Le blog de Christophe Delaigue, prêtre à Grenoble : homélies, cinéma, lectures…

Homélie 28 janvier 2022

Vendredi 28 janvier 2022 - St Thomas d’Aquin

Monastère des dominicaines de Chalais [*]

Sg 7,7-10.15-16 / Ps 36 (37) / Jn 17,11b-19

 

Vous m’excuserez mes sœurs, mais je connais en fait assez mal St Thomas d’Aquin. Même si c’est un « géant » de la théologie et même un « incontournable ».

Par contre, quand je pense à cette figure ô combien importante de l’histoire de la pensée chrétienne, ce qui me vient spontanément c’est, qu’avec ses compétences propres et son charisme, St Thomas a passé sa vie à scruter les mystères de Dieu et il a voulu en rendre compte. J’ai envie de dire : tout simplement.

Un « tout simplement » relatif, évidemment, au regard de l’ampleur de son œuvre. Mais c’est ça qu’il a vécu et qu’il nous laisse : il a passé sa vie à scruter les mystères de Dieu et il a voulu en rendre compte.

Les lectures qu’on vient d’entendre nous disent bien cela. Et c’est ce qu’il nous faut entendre aujourd’hui pour nous-mêmes. Car même si nous ne sommes pas St Thomas, et même si nous n’avons pas le 1/10ème de sa puissance intellectuelle – moi en tout cas ! –, c’est bien à la même chose que nous sommes appelés, à notre mesure à chacun : scruter les mystères de Dieu et apprendre à en rendre compte pour d’autres, en témoigner, pour que d’autres puissent entrer à leur tour dans cette connaissance de Dieu qui est rencontre du Dieu sauveur.

Et en priant ces textes j’ai notamment été frappé dans la page d’évangile qu’on vient d’entendre par cette expression qui revient à deux reprises : « Sanctifie-les dans la vérité ». C’est la demande que Jésus fait au Père pour nous. « Sanctifie-les dans la vérité. Ta parole est vérité ».

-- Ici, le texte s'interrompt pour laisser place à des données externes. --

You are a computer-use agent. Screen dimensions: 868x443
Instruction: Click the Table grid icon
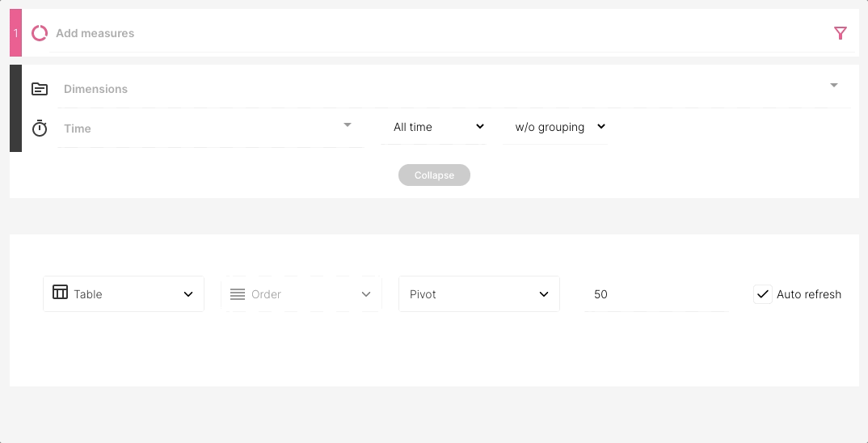[x=60, y=292]
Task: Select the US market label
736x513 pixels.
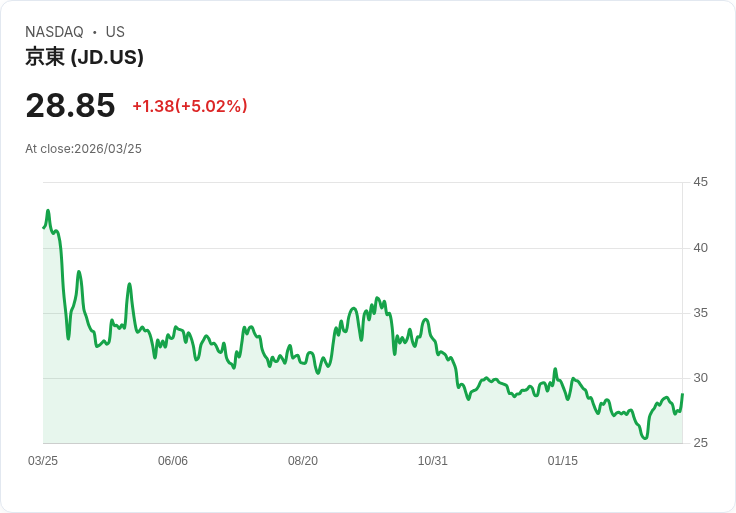Action: tap(115, 32)
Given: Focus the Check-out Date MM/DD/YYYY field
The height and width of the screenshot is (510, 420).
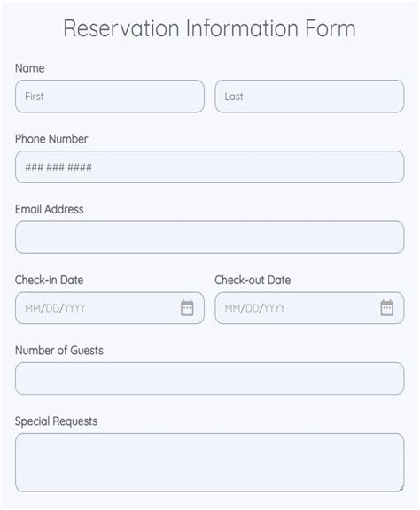Looking at the screenshot, I should tap(309, 308).
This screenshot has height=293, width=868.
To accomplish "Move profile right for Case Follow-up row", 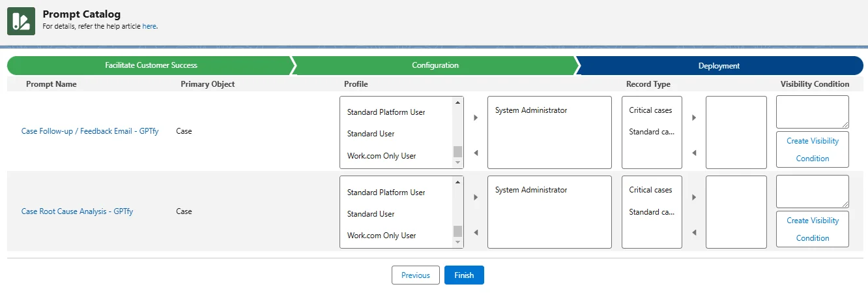I will 476,118.
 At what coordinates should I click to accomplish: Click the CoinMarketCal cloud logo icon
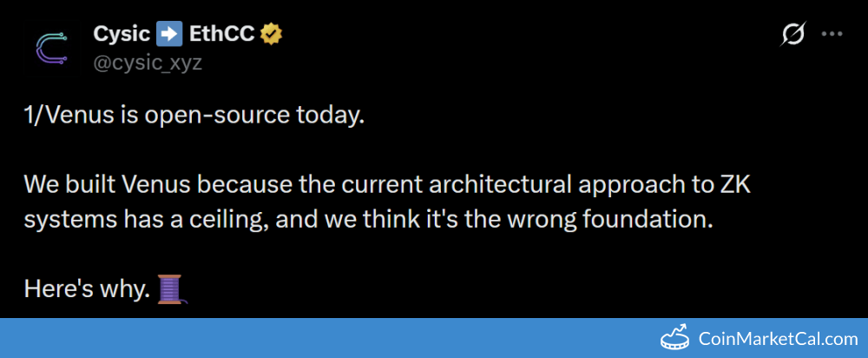[x=682, y=338]
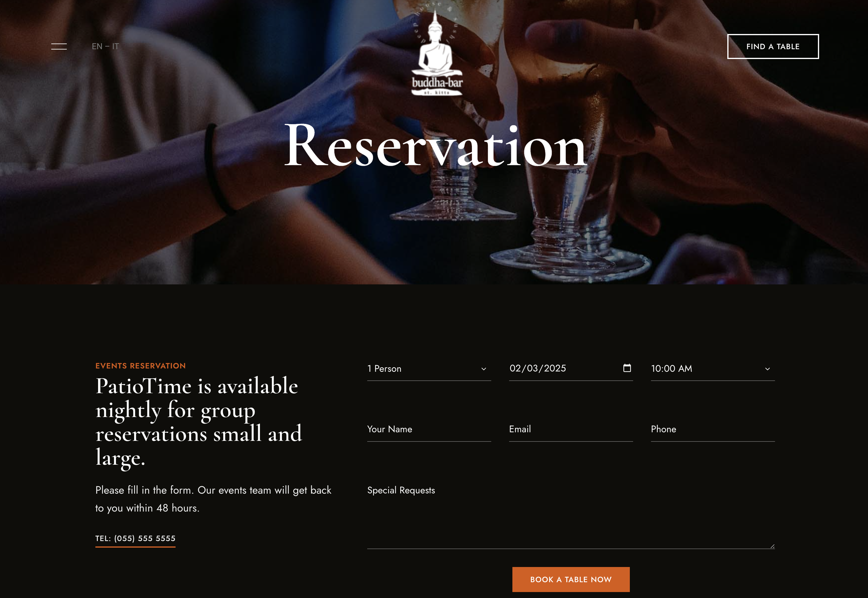Screen dimensions: 868x598
Task: Focus the Phone input field
Action: (713, 429)
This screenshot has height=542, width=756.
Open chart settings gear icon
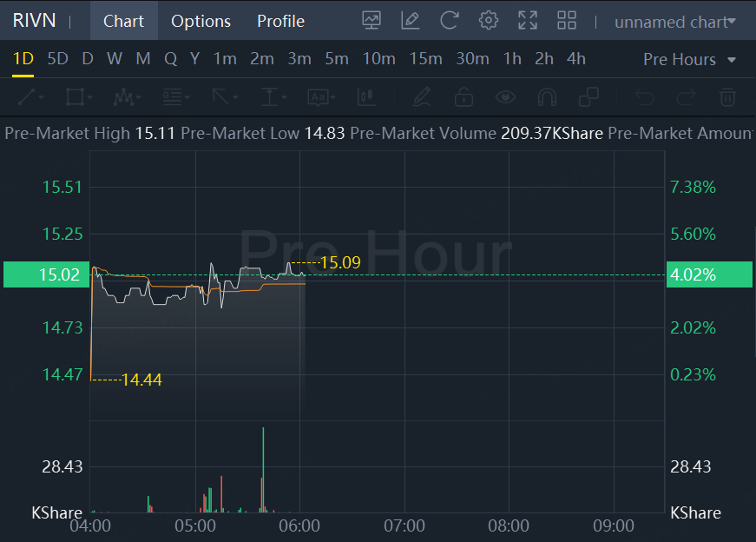tap(488, 20)
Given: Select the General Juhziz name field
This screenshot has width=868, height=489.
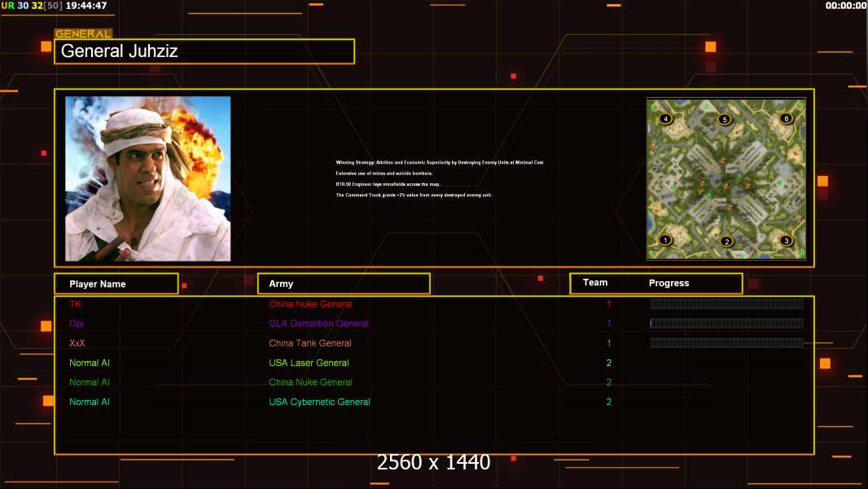Looking at the screenshot, I should coord(204,51).
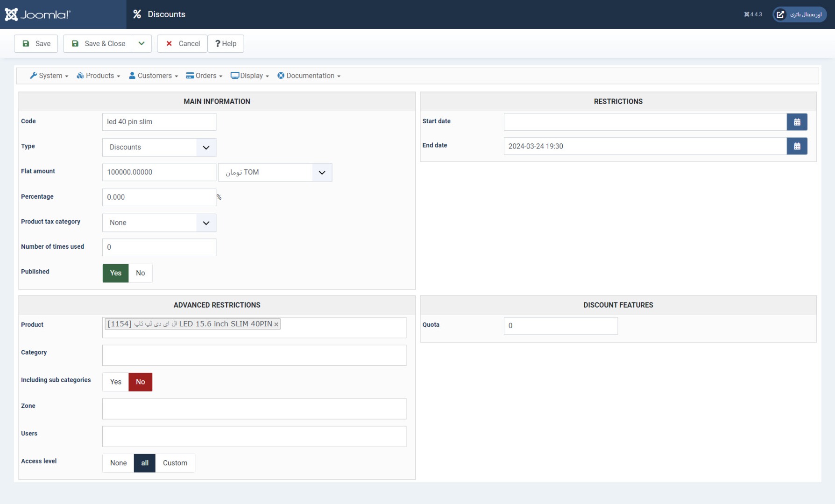Screen dimensions: 835x504
Task: Open Start date calendar picker
Action: tap(797, 122)
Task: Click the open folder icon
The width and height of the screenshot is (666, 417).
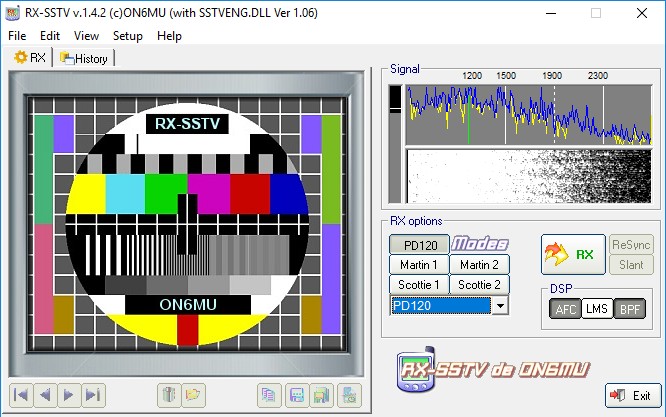Action: (194, 395)
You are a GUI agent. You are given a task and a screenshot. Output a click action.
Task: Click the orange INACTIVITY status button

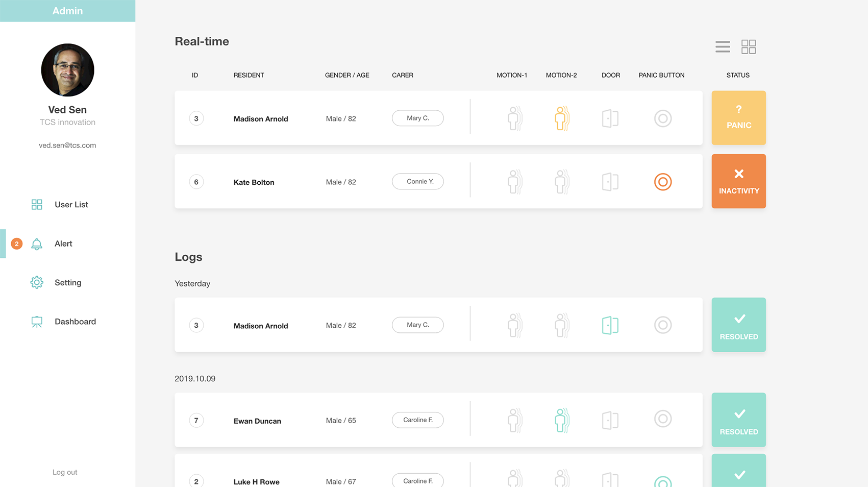click(x=738, y=181)
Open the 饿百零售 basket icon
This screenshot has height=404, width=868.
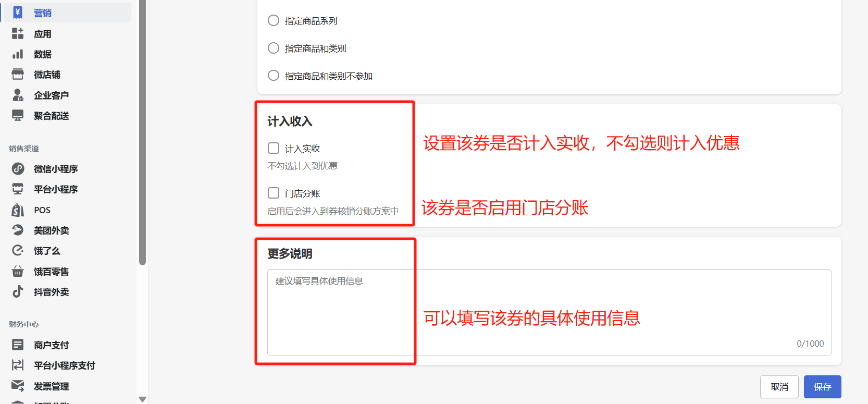(18, 271)
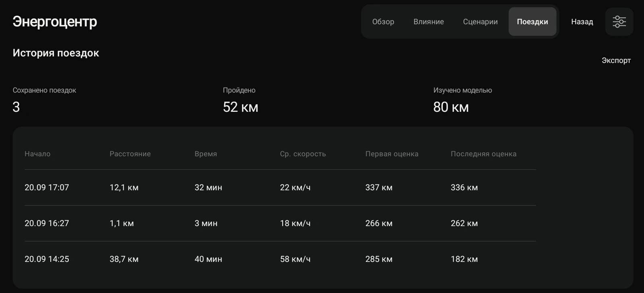Select the trip started 20.09 16:27

[x=280, y=223]
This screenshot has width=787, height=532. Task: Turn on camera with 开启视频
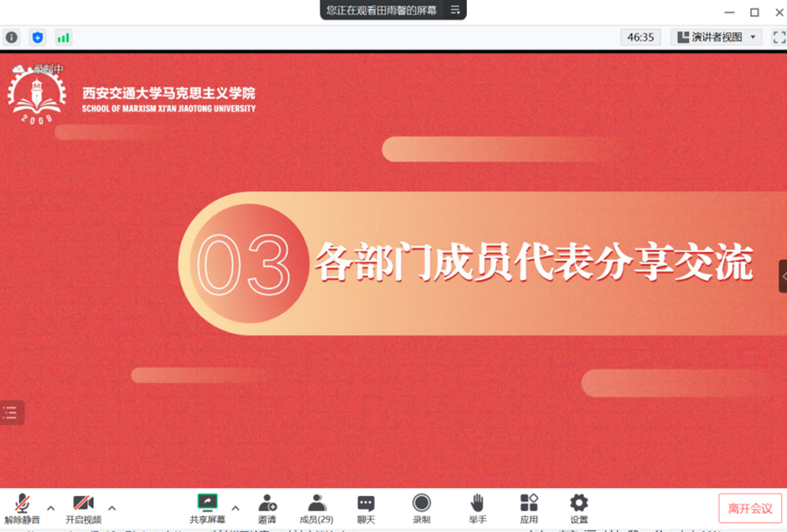coord(83,503)
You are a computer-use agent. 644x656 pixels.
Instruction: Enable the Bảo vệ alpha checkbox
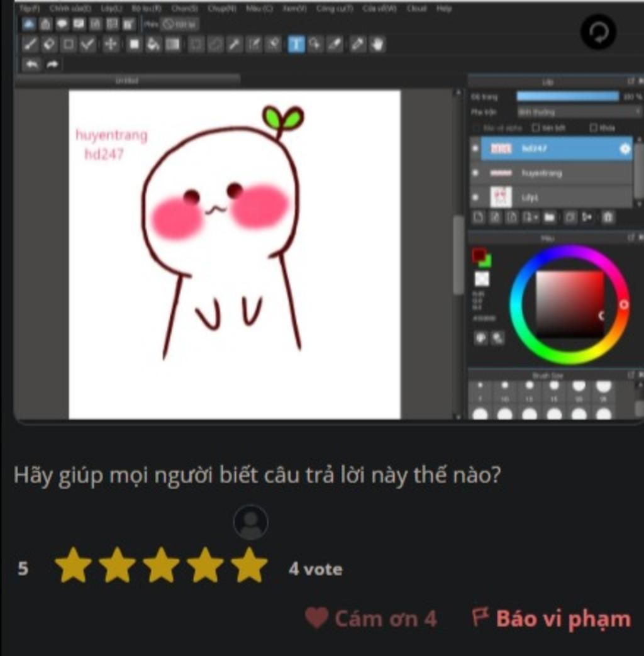[477, 128]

Voilà l’enjeu de notre vie chrétienne. Nous laisser sanctifier par Dieu lui-même, nous laisser sanctifier par sa parole qu’est le Verbe fait chair, le Christ Jésus ; pour transfigurer ce monde par une annonce en paroles et actes de l’amour sauveur du Père, sa miséricorde, son salut. C’est notre mission, dans un monde qui est tellement défiguré par le mal, nous le savons bien. Je ne dis pas « le péché », mais bien « le mal » ; non seulement, oui, ce mal que nous faisons, ne nous voilons pas la face, tous nos manquements à l’appel à aimer, oui, mais aussi ce mal qui nous tombe dessus et qui défigure nos vies et qui nous fait douter parfois d’un sens à notre existence et de sa beauté.

L’appel que j’entends pour nous en ce jour c’est celui-là : l’appel à nous laisser sanctifier par Dieu lui-même, par la vérité de son message, nous laisser sanctifier par sa Parole et par la présence du Christ à nos vies. Sa présence qui n’est qu’amour et salut. Voilà la sainteté de Dieu à laquelle nous sommes appelés : l’amour sauveur du Père, son amour en actes qu’est le Christ et qu’il est venu annoncer et révéler.

Pour le dire autrement : le mystère de Dieu que nous sommes appelés à scruter, à contempler, c’est celui de son amour. Pour nous et pour ce monde. Le contempler pour l’accueillir et en vivre. C’est tout l’enjeu de notre vie spirituelle ; et ça doit nous tourner vers nos frères et sœurs en humanité pour les rejoindre et pour tenter de leur témoigner de ce que nous en aurons déjà goûté…

La question est alors : comment dire cela, comment en vivre ? La 1ère lecture nous l’a dit, à sa façon : « j’ai prié et l’esprit de discernement m’a été donné. J’ai supplié et l’esprit de Sagesse m’a été donné ».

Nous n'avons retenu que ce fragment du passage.